Predictably, One Night in Miami… unfolds much like a stage play. Some of the events are depicted in flashbacks or cutaways, but the movie is, essentially, four men hanging out in a room talking. Those men being icons in their respective fields is what makes the movie watchable. The writing is sharp, so the normally bland setup turns out to be very engaging.

The fact that the cast is charismatic helps, too. While none of the actors bears much more than a passing resemblance to his character in real life, the audience buys into the fact that these are the men they are portraying because each actor commands it. The performances are top-notch. By the end, Kingsley Ben-Amir IS Malcolm X, at least in the eyes of the audience.

 

(One Night in Miami…, Courtesy of Amazon Studios)

For a movie that is made up mostly of conversations, One Night in Miami… has more than its share of powerful moments. One occurs at the beginning of the film, with Jim Brown going to visit an old (white) acquaintance/mentor in his hometown. Brown is already an NFL star, and his old friend is happy to see him as they sip lemonade on the porch. Then, his friend’s wife asks her husband with help moving a piece of furniture. Jim offers to assist, but his “friend” won’t let him inside the house. He turns down the help of a professional athlete with a physical task because of the color of his skin.

And then, there’s Sam Cooke’s story about a song by his friend Bobby Womack, “It’s All Over Now,” which went to number 94 on the charts. A short time later, The Rolling Stones recorded a version of it that went to number 1. Cooke talks about his friend making money off of the white boys for a change, and while the line gets a laugh, it’s a very serious concept.

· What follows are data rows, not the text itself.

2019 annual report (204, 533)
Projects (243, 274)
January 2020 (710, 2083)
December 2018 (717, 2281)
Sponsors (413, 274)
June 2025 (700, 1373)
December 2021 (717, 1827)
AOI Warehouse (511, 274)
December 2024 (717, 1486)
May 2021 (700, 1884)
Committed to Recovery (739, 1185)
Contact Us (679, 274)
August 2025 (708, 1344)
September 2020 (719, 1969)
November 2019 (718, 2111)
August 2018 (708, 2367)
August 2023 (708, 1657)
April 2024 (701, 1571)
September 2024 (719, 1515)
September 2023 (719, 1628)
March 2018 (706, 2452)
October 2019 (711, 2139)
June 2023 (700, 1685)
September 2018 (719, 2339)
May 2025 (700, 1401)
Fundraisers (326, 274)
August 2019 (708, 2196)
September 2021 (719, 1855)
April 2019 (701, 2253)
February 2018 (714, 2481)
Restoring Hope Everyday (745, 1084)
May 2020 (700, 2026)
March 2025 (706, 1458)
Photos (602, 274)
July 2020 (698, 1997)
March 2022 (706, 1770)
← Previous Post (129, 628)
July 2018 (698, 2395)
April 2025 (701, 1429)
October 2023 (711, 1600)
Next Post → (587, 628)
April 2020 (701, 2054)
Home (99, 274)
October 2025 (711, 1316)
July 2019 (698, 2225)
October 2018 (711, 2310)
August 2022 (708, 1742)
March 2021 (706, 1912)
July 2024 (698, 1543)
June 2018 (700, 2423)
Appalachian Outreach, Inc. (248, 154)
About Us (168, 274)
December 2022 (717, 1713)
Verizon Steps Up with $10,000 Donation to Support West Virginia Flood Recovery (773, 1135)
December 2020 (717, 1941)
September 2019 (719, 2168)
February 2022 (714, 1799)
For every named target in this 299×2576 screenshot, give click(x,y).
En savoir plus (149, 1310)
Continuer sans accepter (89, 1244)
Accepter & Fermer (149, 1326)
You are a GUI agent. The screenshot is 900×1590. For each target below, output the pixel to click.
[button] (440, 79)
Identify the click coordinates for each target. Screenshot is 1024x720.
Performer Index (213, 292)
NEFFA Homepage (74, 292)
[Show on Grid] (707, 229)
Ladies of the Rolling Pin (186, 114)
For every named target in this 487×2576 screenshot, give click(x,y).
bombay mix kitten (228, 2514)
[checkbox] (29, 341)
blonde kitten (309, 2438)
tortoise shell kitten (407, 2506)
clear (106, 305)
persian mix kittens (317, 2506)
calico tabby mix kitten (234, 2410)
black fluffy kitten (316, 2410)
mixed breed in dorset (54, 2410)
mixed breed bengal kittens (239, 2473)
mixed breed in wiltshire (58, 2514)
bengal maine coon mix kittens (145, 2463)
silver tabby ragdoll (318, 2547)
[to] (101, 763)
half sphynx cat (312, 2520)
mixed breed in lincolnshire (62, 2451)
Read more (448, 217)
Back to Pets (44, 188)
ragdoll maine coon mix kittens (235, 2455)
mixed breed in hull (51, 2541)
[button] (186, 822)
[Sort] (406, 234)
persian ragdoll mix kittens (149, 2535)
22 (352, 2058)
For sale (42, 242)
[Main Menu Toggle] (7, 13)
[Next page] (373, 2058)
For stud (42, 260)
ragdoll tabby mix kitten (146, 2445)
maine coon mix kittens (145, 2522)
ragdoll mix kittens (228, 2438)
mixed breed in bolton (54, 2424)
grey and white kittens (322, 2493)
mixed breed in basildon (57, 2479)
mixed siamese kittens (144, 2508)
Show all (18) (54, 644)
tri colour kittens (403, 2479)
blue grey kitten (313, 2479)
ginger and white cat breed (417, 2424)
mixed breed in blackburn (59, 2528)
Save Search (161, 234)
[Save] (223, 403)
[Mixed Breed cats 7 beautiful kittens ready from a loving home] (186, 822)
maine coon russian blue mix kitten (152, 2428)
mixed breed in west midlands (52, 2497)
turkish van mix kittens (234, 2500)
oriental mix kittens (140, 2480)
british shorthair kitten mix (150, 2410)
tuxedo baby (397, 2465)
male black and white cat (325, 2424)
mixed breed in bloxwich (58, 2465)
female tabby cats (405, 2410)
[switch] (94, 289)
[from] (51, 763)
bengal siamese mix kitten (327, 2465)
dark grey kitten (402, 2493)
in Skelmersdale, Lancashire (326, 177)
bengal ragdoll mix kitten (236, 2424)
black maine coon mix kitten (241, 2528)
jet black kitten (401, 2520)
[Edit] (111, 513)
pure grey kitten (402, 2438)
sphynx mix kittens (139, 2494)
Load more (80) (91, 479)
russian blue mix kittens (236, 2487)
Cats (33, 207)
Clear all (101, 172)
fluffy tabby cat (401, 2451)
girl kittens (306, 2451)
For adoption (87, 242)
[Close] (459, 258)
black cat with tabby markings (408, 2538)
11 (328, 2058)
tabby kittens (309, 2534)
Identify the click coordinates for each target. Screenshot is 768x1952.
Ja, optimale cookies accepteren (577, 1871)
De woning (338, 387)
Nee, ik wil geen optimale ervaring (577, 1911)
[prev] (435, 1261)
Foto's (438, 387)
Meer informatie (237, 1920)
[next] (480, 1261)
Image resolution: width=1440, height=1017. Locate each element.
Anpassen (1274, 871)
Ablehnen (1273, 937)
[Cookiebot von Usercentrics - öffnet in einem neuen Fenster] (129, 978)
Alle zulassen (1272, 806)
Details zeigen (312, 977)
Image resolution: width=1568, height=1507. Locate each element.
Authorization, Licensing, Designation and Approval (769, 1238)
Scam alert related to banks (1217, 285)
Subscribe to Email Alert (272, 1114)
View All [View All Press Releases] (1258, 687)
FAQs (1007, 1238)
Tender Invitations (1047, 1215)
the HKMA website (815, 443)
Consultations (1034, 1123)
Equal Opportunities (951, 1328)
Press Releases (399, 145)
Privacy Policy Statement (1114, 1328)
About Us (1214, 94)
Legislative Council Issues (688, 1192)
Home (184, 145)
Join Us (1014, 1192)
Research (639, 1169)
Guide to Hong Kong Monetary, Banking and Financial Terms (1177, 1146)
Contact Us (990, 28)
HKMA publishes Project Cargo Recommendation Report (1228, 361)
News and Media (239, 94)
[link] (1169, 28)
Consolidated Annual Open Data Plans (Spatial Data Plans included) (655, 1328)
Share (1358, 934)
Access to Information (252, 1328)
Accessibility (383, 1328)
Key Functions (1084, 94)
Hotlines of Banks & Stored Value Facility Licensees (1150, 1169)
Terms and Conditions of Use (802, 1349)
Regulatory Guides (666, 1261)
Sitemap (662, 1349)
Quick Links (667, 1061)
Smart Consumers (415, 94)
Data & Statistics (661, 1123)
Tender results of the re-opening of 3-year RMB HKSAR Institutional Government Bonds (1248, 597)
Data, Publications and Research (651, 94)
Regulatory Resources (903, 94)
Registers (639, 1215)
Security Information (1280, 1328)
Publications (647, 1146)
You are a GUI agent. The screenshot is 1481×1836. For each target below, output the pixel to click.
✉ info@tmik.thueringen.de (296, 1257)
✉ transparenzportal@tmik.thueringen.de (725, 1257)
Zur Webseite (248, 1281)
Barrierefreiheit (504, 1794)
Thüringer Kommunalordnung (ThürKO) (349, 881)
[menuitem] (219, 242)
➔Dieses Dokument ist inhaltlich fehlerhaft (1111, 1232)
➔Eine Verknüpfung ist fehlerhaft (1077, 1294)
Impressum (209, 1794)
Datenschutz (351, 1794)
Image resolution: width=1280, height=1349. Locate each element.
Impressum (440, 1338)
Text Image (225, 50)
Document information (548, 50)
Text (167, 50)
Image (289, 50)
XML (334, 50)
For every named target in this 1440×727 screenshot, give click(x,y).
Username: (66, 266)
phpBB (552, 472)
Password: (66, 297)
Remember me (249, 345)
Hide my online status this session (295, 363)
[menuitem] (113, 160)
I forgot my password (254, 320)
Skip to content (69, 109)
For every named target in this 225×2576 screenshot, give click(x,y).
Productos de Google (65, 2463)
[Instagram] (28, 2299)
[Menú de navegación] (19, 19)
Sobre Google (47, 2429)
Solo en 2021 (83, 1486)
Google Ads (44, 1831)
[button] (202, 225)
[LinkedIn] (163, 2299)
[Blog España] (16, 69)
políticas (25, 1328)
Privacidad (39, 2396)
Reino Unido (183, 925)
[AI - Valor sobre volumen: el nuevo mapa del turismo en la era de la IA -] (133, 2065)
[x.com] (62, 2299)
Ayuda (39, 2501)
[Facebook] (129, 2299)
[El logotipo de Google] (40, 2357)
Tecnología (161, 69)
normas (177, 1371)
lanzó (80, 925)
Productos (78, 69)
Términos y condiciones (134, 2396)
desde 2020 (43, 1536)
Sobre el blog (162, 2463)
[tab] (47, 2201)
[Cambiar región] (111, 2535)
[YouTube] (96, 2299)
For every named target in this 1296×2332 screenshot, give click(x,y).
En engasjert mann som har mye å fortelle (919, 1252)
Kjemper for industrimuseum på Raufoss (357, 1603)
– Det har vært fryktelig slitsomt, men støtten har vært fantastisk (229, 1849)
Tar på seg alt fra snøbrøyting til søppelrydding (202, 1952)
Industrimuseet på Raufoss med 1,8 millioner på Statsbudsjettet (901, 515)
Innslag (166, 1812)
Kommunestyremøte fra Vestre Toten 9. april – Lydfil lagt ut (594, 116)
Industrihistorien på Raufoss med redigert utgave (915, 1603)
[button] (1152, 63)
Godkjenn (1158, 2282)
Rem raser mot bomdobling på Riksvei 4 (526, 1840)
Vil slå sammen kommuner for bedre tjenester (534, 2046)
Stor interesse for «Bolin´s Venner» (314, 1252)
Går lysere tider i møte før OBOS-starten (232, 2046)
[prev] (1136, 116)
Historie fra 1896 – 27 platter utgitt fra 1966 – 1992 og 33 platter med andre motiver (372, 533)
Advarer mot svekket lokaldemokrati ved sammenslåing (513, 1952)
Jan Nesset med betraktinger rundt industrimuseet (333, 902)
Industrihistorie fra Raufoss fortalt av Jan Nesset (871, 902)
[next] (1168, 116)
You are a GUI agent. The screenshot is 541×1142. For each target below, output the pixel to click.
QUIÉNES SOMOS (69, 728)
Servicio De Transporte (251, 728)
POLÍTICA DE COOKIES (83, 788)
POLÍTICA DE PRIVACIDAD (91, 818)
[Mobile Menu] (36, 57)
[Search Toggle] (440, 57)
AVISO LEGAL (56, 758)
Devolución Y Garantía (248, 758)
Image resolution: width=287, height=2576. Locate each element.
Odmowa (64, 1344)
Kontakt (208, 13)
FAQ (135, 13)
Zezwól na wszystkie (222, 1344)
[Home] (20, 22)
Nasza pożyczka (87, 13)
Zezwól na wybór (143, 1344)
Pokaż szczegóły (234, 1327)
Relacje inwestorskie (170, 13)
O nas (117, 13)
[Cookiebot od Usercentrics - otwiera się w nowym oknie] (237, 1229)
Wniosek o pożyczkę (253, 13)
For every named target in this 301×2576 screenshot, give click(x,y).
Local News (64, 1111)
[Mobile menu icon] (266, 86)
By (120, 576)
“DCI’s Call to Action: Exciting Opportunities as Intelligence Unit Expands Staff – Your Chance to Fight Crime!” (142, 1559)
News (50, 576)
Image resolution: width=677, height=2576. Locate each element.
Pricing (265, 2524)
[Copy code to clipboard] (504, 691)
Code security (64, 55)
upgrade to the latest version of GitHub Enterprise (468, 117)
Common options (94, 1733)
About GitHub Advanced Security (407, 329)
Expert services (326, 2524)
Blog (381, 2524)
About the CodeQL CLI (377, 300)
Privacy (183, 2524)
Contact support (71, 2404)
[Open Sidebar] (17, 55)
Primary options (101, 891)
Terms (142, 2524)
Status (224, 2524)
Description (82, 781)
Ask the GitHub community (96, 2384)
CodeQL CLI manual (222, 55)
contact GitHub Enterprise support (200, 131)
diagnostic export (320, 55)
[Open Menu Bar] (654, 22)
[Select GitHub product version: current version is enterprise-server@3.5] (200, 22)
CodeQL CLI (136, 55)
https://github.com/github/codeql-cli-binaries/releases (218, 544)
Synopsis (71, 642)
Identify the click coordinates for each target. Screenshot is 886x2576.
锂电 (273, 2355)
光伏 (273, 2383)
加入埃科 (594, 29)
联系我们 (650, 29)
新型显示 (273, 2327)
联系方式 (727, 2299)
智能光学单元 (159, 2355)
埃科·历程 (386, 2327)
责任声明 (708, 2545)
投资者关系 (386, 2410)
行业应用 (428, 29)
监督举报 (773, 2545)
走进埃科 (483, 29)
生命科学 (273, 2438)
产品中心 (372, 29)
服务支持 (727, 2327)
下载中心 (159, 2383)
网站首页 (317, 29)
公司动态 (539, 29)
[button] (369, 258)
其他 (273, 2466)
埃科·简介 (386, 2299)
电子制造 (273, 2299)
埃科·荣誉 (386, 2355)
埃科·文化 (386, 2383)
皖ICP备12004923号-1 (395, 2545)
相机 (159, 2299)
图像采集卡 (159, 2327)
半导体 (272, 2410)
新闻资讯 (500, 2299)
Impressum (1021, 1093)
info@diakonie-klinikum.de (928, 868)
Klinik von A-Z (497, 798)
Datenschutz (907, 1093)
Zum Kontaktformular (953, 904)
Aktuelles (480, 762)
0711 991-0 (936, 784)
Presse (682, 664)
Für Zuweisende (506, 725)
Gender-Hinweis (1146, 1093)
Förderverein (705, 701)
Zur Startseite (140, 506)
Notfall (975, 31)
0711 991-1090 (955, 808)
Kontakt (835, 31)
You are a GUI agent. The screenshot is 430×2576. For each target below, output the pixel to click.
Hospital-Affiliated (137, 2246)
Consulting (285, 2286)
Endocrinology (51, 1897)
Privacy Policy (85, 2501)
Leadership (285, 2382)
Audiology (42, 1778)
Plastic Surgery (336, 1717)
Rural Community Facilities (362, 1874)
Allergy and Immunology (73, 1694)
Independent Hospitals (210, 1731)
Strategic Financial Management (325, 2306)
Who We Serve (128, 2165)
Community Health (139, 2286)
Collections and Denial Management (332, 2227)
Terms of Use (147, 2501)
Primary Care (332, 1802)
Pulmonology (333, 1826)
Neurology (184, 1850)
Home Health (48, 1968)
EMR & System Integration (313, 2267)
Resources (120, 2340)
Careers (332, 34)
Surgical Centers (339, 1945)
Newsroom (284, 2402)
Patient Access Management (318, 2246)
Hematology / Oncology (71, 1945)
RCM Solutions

An inferior version of the same song sung by Caucasians climbed higher on the charts. It’s an entertaining story, but it also raises an important point.

 

(One Night in Miami…, Courtesy of Amazon Studios)

One Night in Miami… is as much about civil rights as a movie about Malcom X is bound to be. But it’s more than just four angry black men sitting around complaining about the Man. The discussions, observations, and even arguments that occur in that hotel room are perceptive and revelatory, perhaps even a bit prophetic. It’s not for everyone. Fans of action or suspense movies (such as those that made up the film career of the real Jim Brown) will be bored silly. But those who like a well-crafted drama with plenty of inter-character tension will be all in. And everyone might even learn something before the credits roll.

One Night in Miami… is streaming on Amazon Prime.